# TEXT SEGMENT start

EV startup Rivian has spent most of its life shrouded in secrecy, but now that it’s going public, that protective veil is lifting. And nothing has been more revealing to date than the regulatory filing made public late Friday night, which provides new information on the startup’s relationships with its major backers, Amazon and Ford, details about how much money it has spent so far (a lot), and projections for how much it expects to spend now that its first EV is in production (a lot).
The filing, known as the Form S-1, serves as a sort of ultra-detailed pitch to the financial markets. It has a letter from Rivian founder and CEO RJ Scaringe. It outlines the company’s recent financial history and details its three launch vehicles: the R1T pickup, R1S SUV, and the Amazon delivery van. It also lays out the startup’s ambitions — both the gauzy ones, like its mission to “Keep The World Adventurous Forever,” and the more concrete, like “sell lots of electric vehicles” (not an actual quote).
Rivian’s S-1 is notable for what’s not in it, too. There are a bunch of key numbers still missing that we won’t get until the startup files subsequent amendments, including exactly how much voting power or ownership any one company or person currently has. Also absent: any unseemly self-dealing like what doomed WeWork IPO, though Scaringe did receive an equity award this year that could one day be worth hundreds of millions of dollars.
Let’s jump in.
Amazon on top
It’s no secret that Amazon is heavily invested in Rivian and has announced plans to buy up to 100,000 custom delivery vans from the startup. Rivian also disclosed in a legal filing earlier this year that Amazon (and Ford) own at least 10 percent of the startup’s shares. But the S-1 and the supporting documents filed with it offer a much greater window into this relationship.

# TEXT SEGMENT end

WRITTEN REQUEST A:
Express the rows from their start through the line containing "pyautogui.click(x=329, y=311)" as a JSON list of strings, one string per line, leaving out blank lines and the pictures.
The article and the rows have no connection to each other.

# SOURCE MATERIAL start

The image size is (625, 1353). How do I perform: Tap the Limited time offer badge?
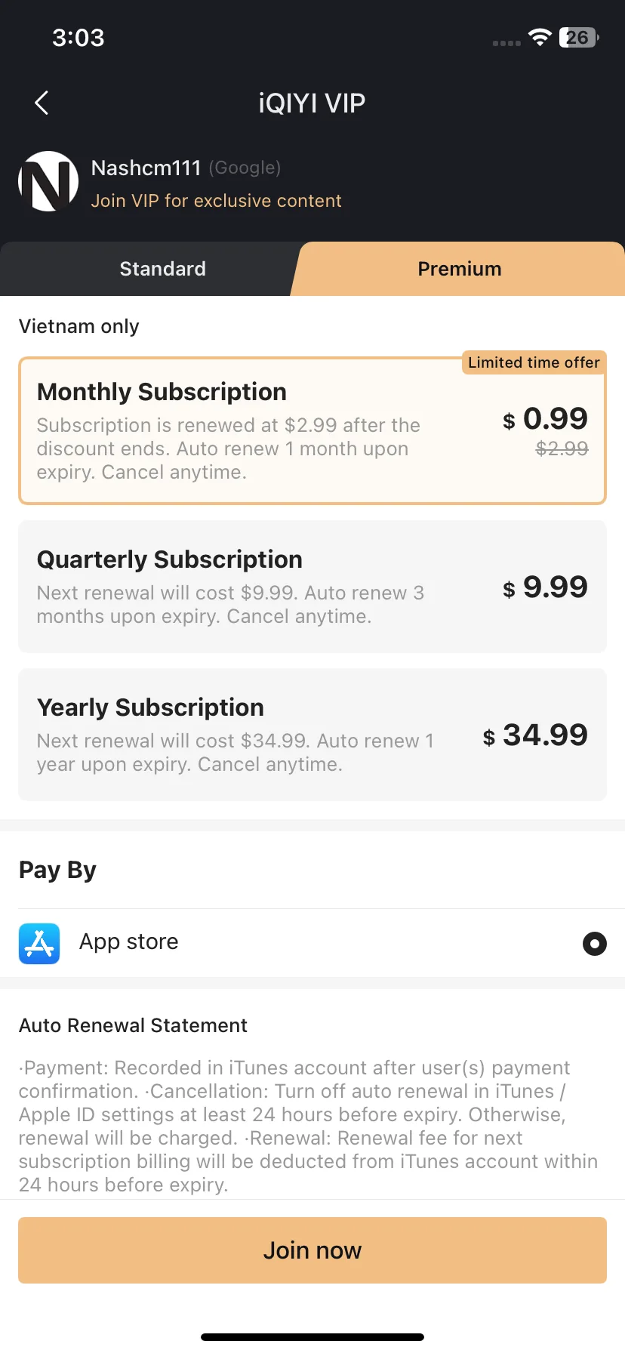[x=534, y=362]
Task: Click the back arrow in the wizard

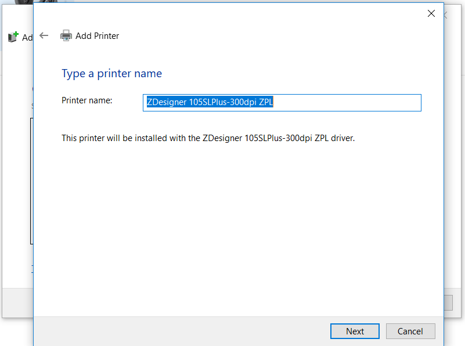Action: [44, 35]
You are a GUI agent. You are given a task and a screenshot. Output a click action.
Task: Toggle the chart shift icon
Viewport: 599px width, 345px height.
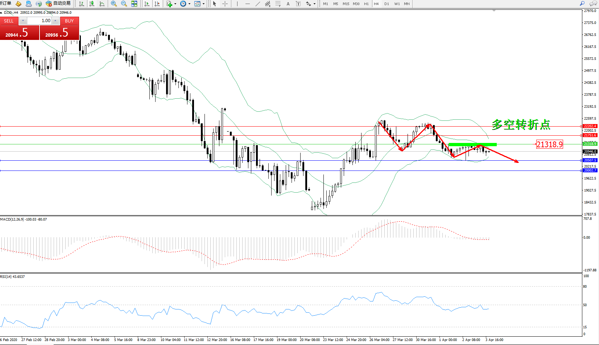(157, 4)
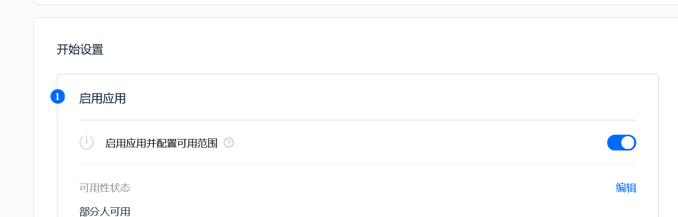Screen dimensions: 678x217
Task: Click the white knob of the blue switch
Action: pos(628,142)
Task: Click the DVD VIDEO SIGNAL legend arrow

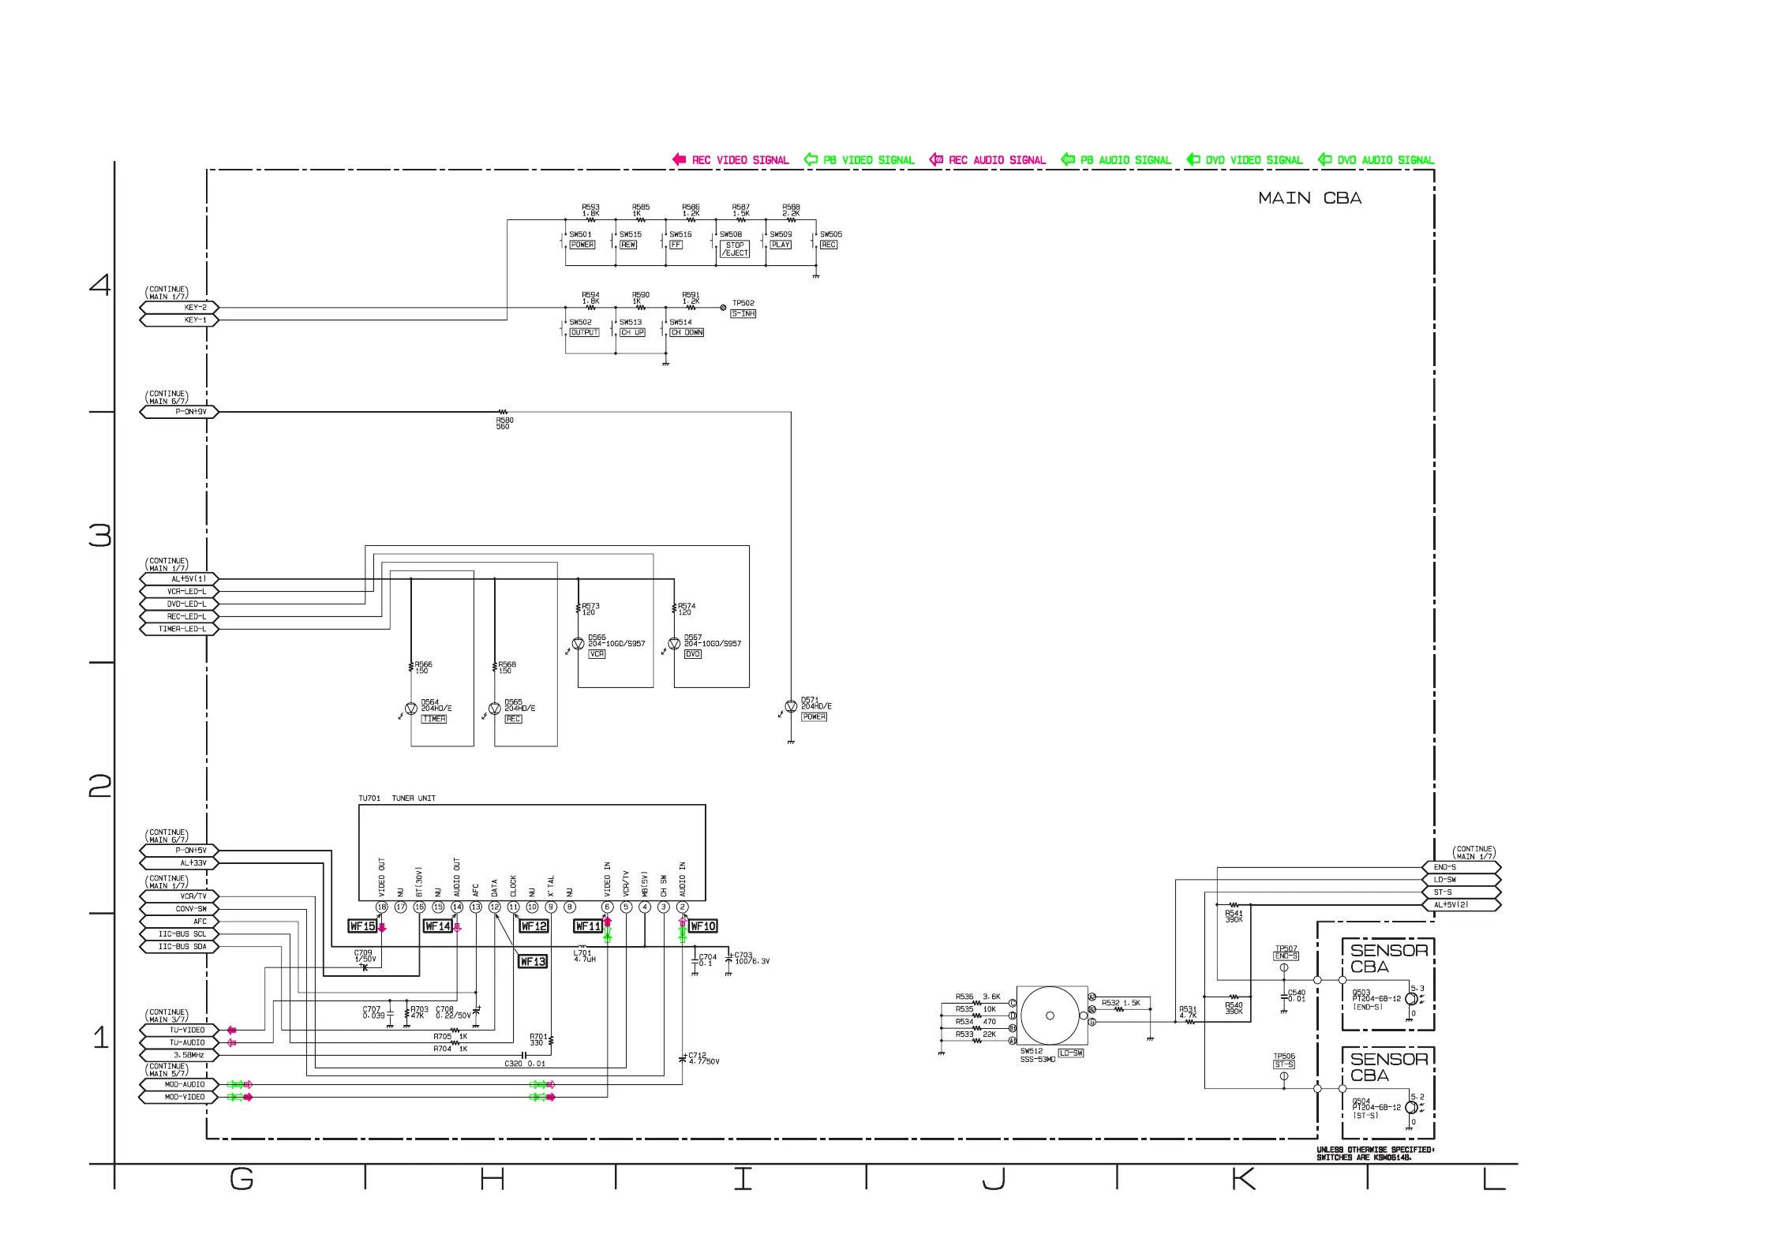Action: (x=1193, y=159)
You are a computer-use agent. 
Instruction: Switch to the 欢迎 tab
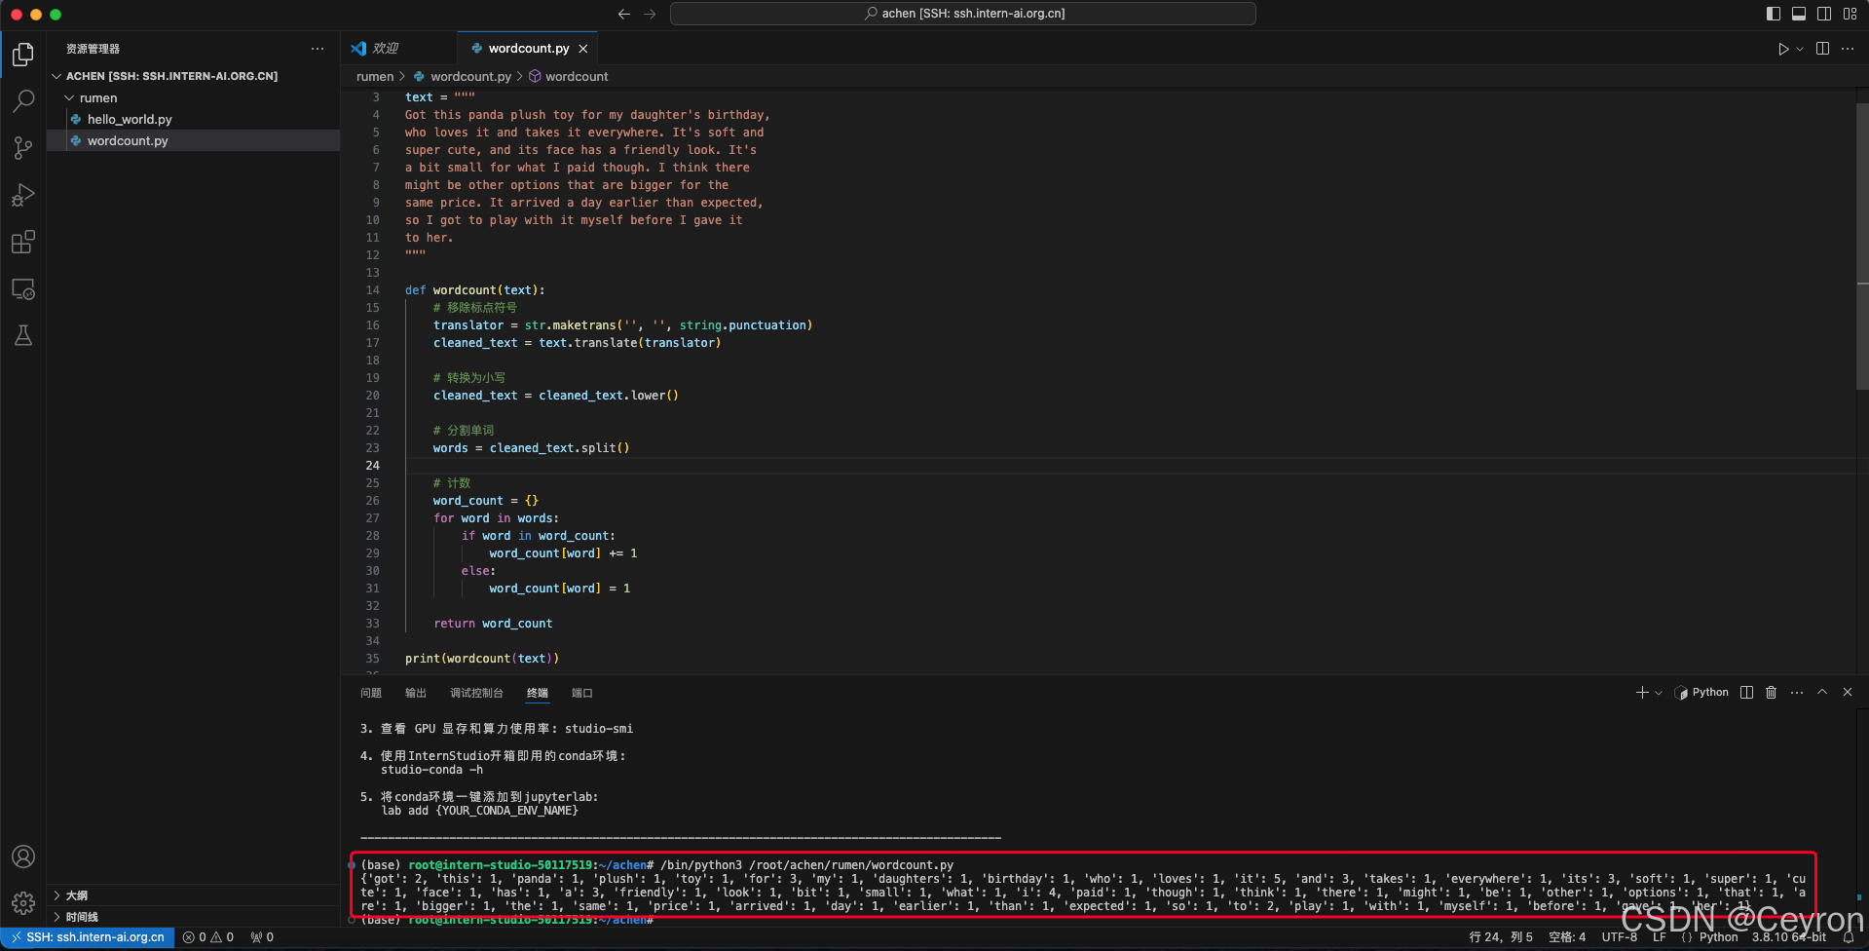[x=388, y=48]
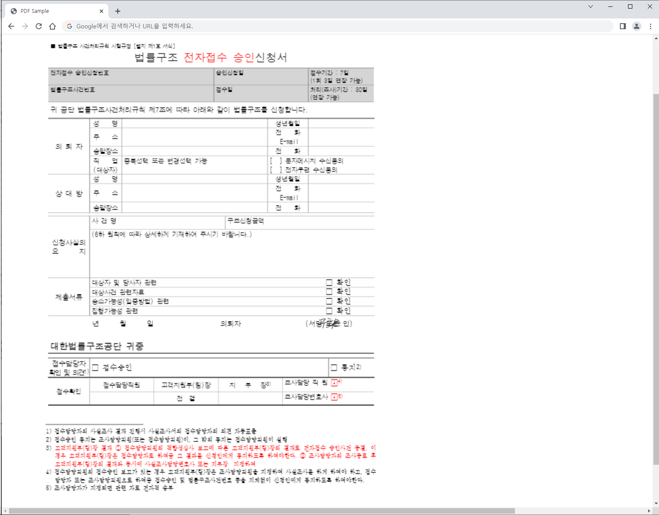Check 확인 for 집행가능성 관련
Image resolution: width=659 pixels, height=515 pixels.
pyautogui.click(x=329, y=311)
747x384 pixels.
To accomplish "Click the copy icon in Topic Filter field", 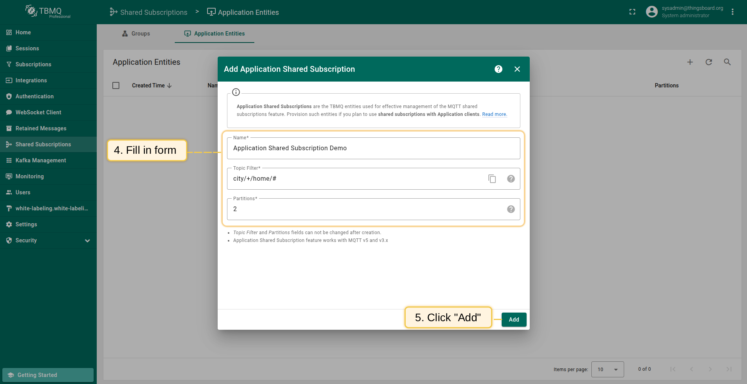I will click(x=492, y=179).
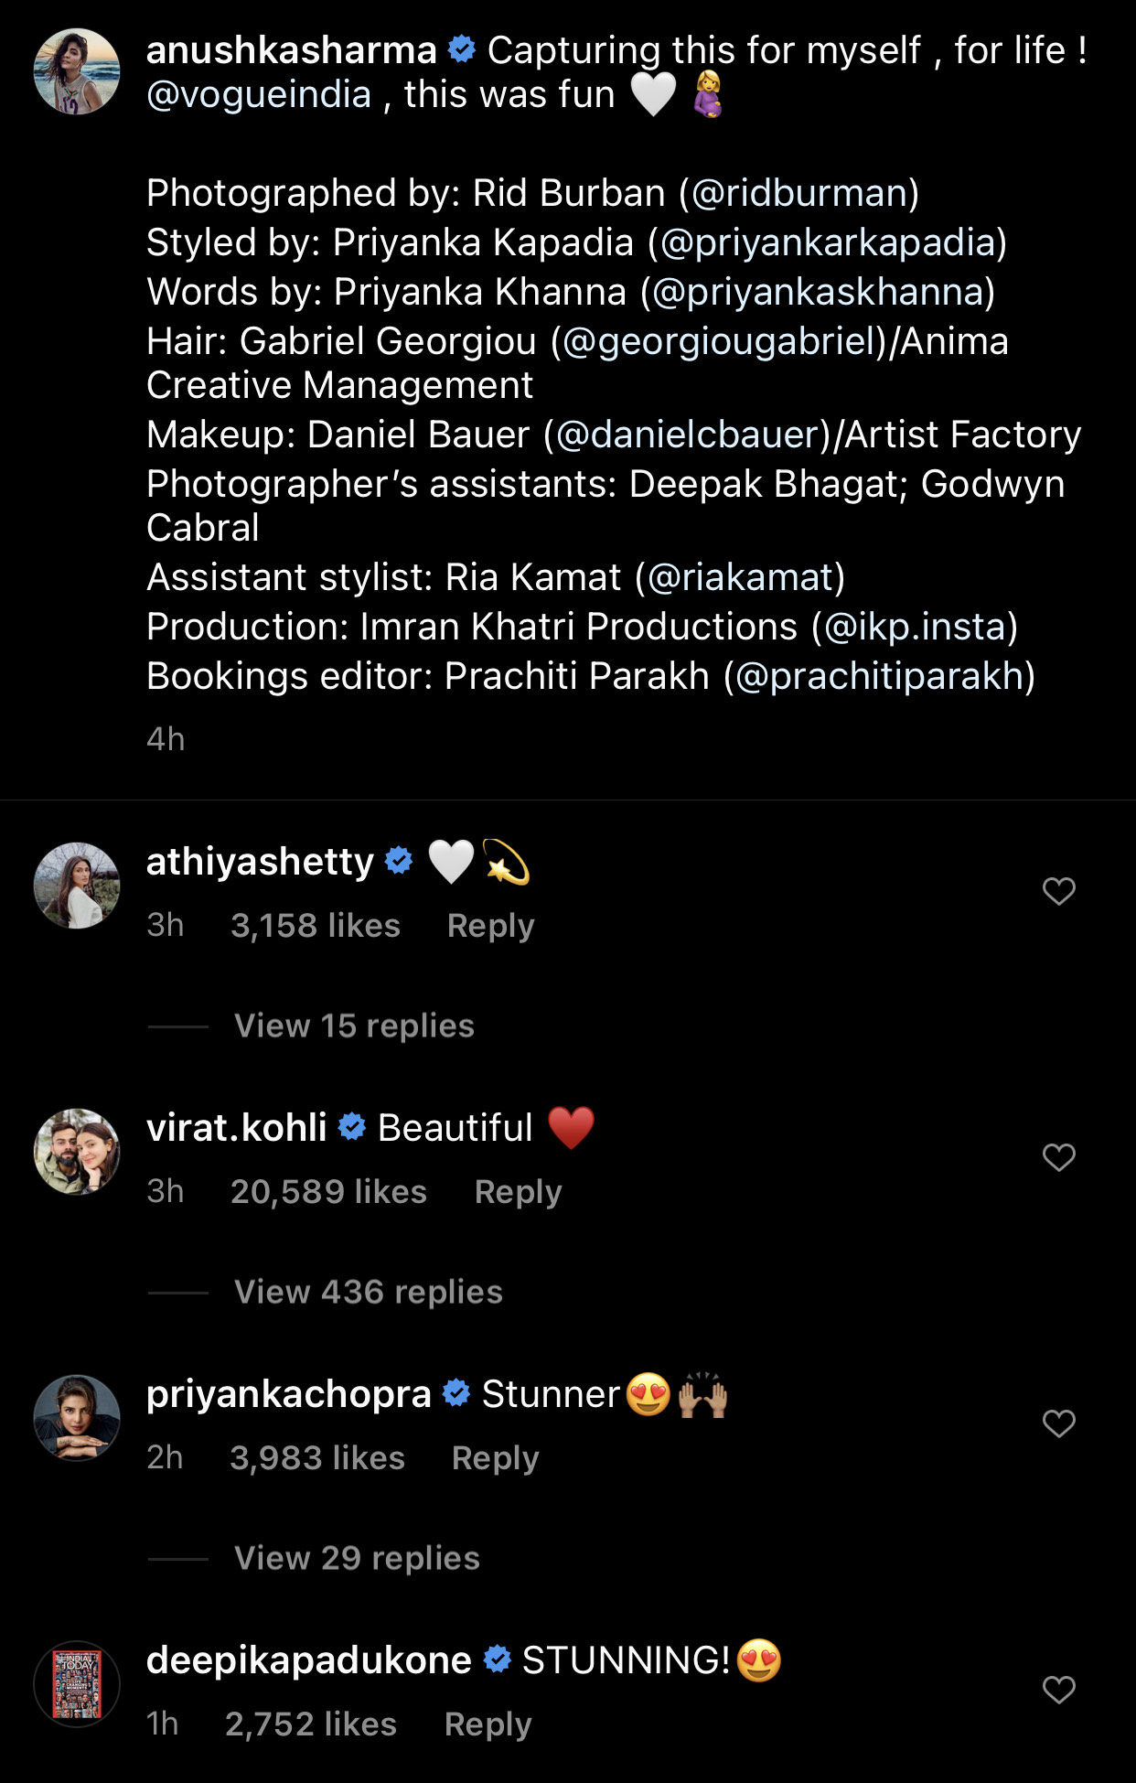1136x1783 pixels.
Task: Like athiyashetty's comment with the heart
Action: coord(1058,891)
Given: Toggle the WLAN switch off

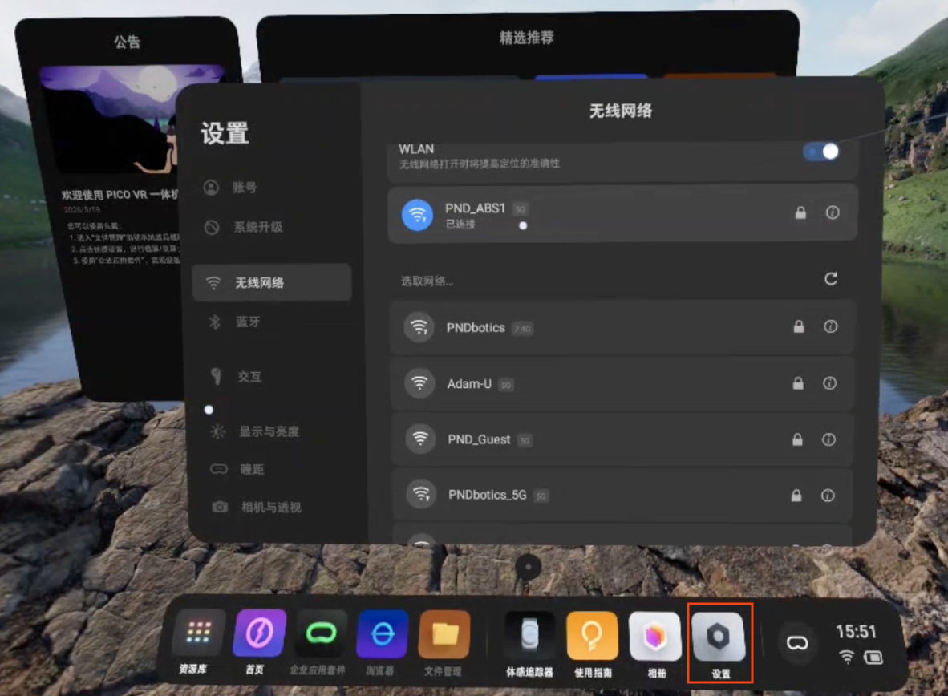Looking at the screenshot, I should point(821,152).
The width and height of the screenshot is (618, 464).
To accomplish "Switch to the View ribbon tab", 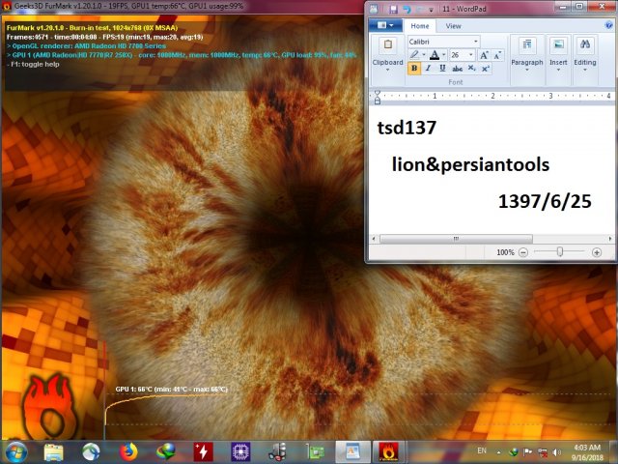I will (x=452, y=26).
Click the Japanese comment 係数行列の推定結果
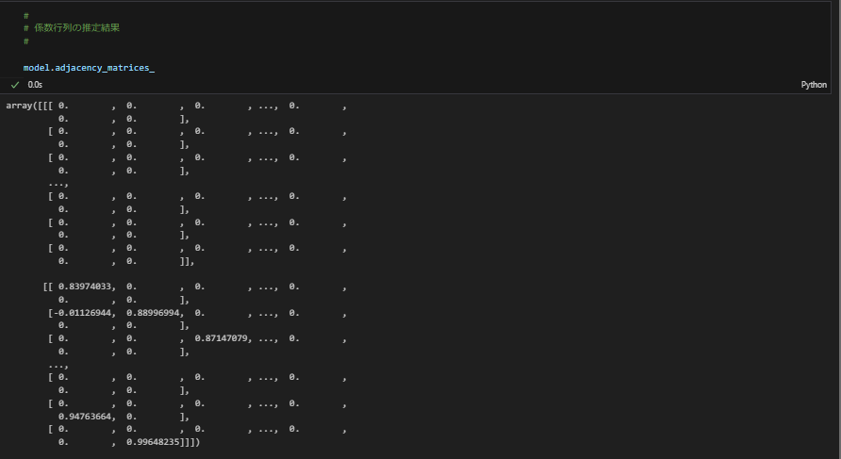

# SOURCE MATERIAL end

WRITTEN REQUEST B:
Write the next part of the article on Rivian's S-1 filing.

TASK OUTPUT A:
[
  "The image size is (625, 1353). How do I perform: Tap the Limited time offer badge?",
  "[x=534, y=362]",
  "Task: Click the back arrow in the wizard",
  "Action: [44, 35]",
  "You are a GUI agent. You are given a task and a screenshot. Output a click action.",
  "Task: Toggle the chart shift icon",
  "Viewport: 599px width, 345px height.",
  "(157, 4)",
  "Screen dimensions: 678x217",
  "Task: Click the white knob of the blue switch",
  "Action: pos(628,142)",
  "Task: Click the DVD VIDEO SIGNAL legend arrow",
  "Action: (x=1193, y=159)",
  "You are a computer-use agent. ",
  "Instruction: Switch to the 欢迎 tab",
  "[x=388, y=48]",
  "Check 확인 for 집행가능성 관련",
  "Image resolution: width=659 pixels, height=515 pixels.",
  "pyautogui.click(x=329, y=311)"
]

TASK OUTPUT B:
While it’s hard to put an exact number on it until Rivian discloses more information, we now know that Amazon probably owns somewhere between a fifth and a quarter of the EV startup. Amazon purchased some 26 percent of the 576 million shares Rivian offered during its Series A through F funding rounds (which spanned from February 2019 to January 2021). It will net a few million more when Rivian lists on the Nasdaq, too, in exchange for participating in the startup’s most recent rise in July. (Instead of selling shares this time, though, Rivian essentially borrowed a total of $2.5 billion from Amazon, Ford, T. Rowe Price, and Mannheim Investments. Those debts will convert into shares in the IPO.)
Rivian doesn’t detail how many shares existed before its Series A fundraising round or how many Scaringe owns, all of which would affect the final tally. (Scaringe does have voting control, according to a few allusions made in the filing.) But Amazon owns more than any other outside firm. T. Rowe Price is second, with around 22 percent of the shares sold from the Series A round onward, and Ford comes in at about 17 percent. In total, Amazon has committed around $1.83 billion to Rivian to date.
What does all that money buy Amazon? The collaboration on the electric delivery van, for one thing. That partnership will not only help Amazon start to electrify its fleet, but it carries an almost intangible value — because, like rival shipping giants, Amazon had previously wasted a lot of time talking to other EV startups about going electric, only to run into trouble.
All that money also seems to have bought Amazon a little freedom. As part of the agreements with Rivian — redacted versions of which were filed alongside the S-1 — Amazon can develop, or tap other third-party manufacturers to develop, similar electric delivery vehicles.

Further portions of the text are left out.